→ **Work to be completed**: Could you please write out each line of the records exactly, minus the pictures?

Dataset entries:
__________
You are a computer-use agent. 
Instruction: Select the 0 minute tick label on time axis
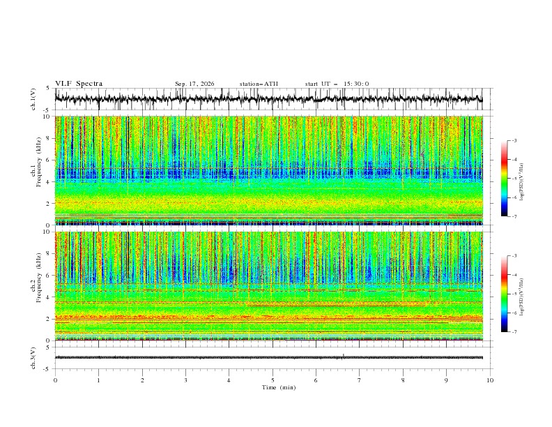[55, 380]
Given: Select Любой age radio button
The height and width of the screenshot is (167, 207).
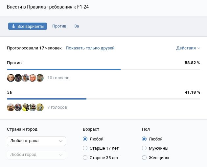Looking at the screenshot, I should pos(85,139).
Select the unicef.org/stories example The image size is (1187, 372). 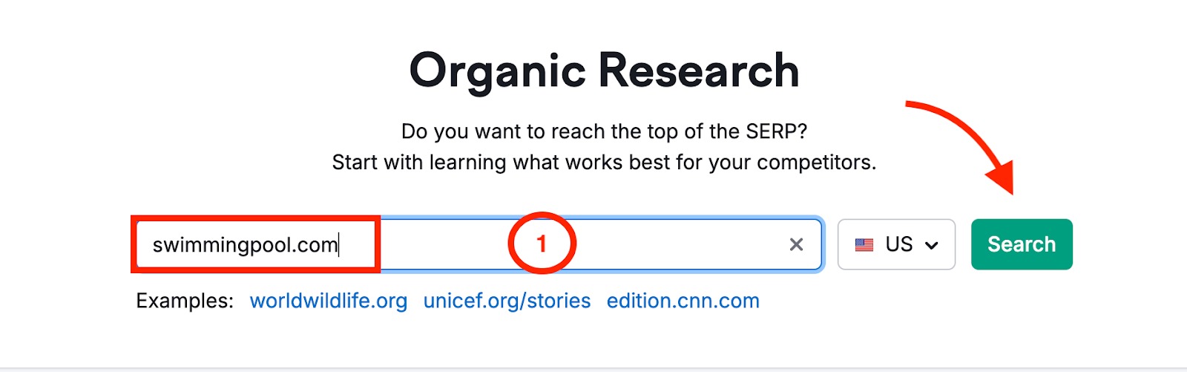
__________
→ **Response**:
You are a computer-use agent. 
Instruction: Select the 0 minute tick label on time axis
[55, 380]
Given: Select Любой age radio button
The height and width of the screenshot is (167, 207).
Looking at the screenshot, I should pos(85,139).
Select the unicef.org/stories example The image size is (1187, 372). 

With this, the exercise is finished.